In order to verify the accuracy and stability of the 2RC-AFOUHF algorithm, a complex dynamic stress test condition (DST) is utilized in the first preferred embodiment, a lithium battery pack test condition (BBDST) under a public transportation condition is selected to test the battery, and the initial value of the SOC is set to be 70% under the condition.

According to the above SOC estimation algorithm, the fitting graph of the SOC measurement value and the estimated value as shown in FIG. 5 is obtained, in which even if the initial SOC is set to 70%, and the deviation from the true value 100% is far, so that the algorithm also has a good error correction capability and has excellent convergence fitting performance.
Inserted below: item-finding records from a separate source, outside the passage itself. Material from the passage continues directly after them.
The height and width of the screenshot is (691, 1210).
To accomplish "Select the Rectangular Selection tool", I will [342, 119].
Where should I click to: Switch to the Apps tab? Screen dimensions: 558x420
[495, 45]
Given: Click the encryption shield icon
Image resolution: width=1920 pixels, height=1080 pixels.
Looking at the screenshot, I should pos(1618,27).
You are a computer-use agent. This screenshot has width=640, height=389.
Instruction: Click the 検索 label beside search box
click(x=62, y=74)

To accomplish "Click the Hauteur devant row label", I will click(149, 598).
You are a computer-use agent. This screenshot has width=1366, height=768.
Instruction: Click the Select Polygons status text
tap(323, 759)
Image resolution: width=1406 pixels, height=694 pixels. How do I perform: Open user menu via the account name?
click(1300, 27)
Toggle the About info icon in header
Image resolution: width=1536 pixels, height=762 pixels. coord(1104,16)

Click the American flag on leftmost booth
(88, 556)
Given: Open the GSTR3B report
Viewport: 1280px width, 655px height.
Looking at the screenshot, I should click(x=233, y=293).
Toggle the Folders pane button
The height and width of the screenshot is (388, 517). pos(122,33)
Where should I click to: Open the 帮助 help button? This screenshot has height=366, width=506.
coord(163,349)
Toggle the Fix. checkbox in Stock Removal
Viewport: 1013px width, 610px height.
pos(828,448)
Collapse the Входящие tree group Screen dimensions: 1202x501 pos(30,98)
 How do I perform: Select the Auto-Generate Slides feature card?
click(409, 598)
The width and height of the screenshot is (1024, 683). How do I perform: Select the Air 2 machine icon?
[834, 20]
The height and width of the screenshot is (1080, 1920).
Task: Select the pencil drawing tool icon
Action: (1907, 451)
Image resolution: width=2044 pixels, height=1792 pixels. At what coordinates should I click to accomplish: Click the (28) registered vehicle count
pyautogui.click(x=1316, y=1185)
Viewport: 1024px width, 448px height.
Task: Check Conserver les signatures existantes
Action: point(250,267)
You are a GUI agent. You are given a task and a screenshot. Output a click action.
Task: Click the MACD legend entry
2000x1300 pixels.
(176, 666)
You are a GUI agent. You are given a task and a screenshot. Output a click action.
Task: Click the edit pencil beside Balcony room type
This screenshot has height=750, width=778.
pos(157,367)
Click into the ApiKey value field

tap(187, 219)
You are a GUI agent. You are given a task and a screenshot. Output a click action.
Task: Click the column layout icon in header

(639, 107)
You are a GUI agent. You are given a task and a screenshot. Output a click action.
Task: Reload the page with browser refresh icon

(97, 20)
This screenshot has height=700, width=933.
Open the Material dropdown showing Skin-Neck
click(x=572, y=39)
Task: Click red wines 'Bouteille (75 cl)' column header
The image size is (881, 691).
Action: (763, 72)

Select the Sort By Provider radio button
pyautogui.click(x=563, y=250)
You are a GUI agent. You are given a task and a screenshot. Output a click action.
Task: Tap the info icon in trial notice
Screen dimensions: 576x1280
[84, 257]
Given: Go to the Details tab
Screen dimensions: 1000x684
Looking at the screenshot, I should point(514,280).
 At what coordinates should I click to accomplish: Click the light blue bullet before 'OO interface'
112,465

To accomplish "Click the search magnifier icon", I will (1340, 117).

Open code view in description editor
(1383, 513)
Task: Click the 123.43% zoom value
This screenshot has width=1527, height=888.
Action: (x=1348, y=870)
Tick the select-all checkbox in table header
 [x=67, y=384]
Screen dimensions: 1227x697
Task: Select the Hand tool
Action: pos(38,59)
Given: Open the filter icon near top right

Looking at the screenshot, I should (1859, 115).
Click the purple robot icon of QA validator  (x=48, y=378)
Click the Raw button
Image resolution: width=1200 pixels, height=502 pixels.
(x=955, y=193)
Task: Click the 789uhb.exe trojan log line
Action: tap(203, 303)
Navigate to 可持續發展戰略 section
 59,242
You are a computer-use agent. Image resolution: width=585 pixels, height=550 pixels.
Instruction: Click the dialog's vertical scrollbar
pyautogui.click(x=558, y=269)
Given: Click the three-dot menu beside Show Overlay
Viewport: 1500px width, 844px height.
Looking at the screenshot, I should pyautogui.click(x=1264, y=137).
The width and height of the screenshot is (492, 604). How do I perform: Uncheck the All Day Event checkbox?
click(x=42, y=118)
The average absolute error and the mean square error of the 2RC-AFOUHF algorithm estimation as shown in FIG. 6 are 0.44% and 0.58%, respectively, which mean absolute error and mean square error are low.

In view of above, through collecting the voltage and current information of the lithium battery in real time, an online parameter identification is performed by utilizing the finite memory incorporated variable forgetting factor recursive least squares algorithm, and that the adaptive unscented H infinite filtering algorithm is combined to estimate the SOC of the lithium battery in real time, so that the accuracy of SOC value estimation is greatly improved.

Second Embodiment

Based on the above first preferred embodiment, the second preferred embodiment provides a SOC estimation system for improving fusion of parameter identification and infinity algorithm, including:

• • a model construction module configured to establish a second-order RC equivalent circuit model according to dynamic and static characteristics of a battery;
  • a computation module configured to calculate a state equation and an output equation based on the second-order RC equivalent circuit model being established;
  • a parameter identification module configured to identify parameters (resistance and capacitance values) of elements of the second-order RC equivalent circuit model, using the output equation and the state equation calculated, by configuring with the variable forgetting factor recursive least squares algorithm incorporating a finite memory window;
  • a SOC estimation module established by combining an adaptive unscented H infinite filtering algorithm with the second-order RC equivalent circuit model with the parameters identified to obtain a SOC prediction estimation value; and
  • a correction module configured to correct the SOC prediction estimation value by adjusting one or more noise coefficients through the adaptive unscented H infinite filtering algorithm to obtain a SOC estimated value.

It is worth mentioning that the modules in the second preferred embodiment are in one-to-one correspondence with the steps in the above first preferred embodiment, and the implementation process is the same, which is not described herein again.

Third Embodiment

The third preferred embodiment provides an electronic device comprising a memory unit configured to store computer instructions and a processor configured to process the computer instructions to execute the steps described in the SOC estimation method of the above first preferred embodiment.

Fourth Embodiment

The fourth preferred embodiment provides A computer readable storage medium for storing computer instructions which, when executed by a processor, executes the steps described in the SOC estimation method of the above first preferred embodiment.

The above description is only of the preferred embodiments of the present invention and is not intended to limit the present invention, but various modifications and variations can be made to the present invention by those skilled in the art. Any modification, equivalent replacement, improvement, etc. made within the spirit and principle of the present invention should be included in the protection scope of the present invention.